S-28 was providing training exercises for enlisted personnel and sonar exercises for destroyers. At 17:30 local time she was conducting a practice approach on the Reliance, a Coast Guard cutter when sound contact with S-28 was lost. It was briefly regained and then lost again. No distress signals were heard nor were there any sounds of explosions. S-28 was lost in 8,400 feet of water making rescue or recovery impossible.

Prior History

After commissioning and trials, S-28 took part in winter exercises in the Caribbean. In April of 1924, she returned to New London. In June of 1925, S-28 was assigned to San Diego. She operated from there until mid-February of 1931. Then she was assigned to Pearl Harbor for the next eight years until she went back to San Diego in mid-1939 to resume work at the Underwater Sound Training School.

When the war broke out for the U. S. in December of 1941, S-28 was undergoing an overhaul in Mare Island Naval Shipyard. The overhaul was completed on 22 January 1942 and S-28 returned to duty at the Underwater Sound Training School in San Diego. However, she was soon needed to make patrols around the Aleutians. She completed five uneventful patrols from Dutch Harbor. From 15 March to 15 April 1943, she operated with the Royal Canadian Navy and then was overhauled in the Puget Sound Naval Shipyard.

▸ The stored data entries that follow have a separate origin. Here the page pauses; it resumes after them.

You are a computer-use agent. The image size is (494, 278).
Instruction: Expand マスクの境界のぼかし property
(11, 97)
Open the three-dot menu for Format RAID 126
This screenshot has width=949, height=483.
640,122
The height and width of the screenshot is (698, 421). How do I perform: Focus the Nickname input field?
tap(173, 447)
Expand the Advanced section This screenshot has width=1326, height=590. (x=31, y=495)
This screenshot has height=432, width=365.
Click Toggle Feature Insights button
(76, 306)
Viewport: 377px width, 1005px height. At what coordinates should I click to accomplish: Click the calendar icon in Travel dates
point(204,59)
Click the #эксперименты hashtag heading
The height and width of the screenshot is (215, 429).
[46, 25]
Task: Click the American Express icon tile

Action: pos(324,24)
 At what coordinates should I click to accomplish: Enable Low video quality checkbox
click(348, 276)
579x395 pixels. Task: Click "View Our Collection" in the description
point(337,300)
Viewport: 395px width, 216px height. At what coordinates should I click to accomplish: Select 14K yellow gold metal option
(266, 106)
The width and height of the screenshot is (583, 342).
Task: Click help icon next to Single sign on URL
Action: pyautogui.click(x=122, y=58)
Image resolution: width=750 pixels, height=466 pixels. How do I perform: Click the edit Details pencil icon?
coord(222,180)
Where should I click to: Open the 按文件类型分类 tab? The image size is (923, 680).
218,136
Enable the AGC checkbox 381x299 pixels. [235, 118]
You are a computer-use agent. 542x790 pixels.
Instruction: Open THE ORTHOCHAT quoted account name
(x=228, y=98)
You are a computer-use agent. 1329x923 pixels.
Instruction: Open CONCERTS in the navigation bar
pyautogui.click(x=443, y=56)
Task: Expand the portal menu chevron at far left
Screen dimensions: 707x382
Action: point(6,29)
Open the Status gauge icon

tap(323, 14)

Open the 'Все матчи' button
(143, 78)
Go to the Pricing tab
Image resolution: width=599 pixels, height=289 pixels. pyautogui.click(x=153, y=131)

Her sixth patrol, from 13 July to 16 August 1943 was again uneventful. On 20 September 1943, her seventh patrol, she had her only victory, sinking a converted gunboat. Injuries to a crewman, followed by a case of appendicitis, caused the S-28 to end the patrol at Attu on 13 October 1943. The severe weather had taken a toll on the old S boat and she was ordered to Pearl Harbor for training duties where she would later be lost.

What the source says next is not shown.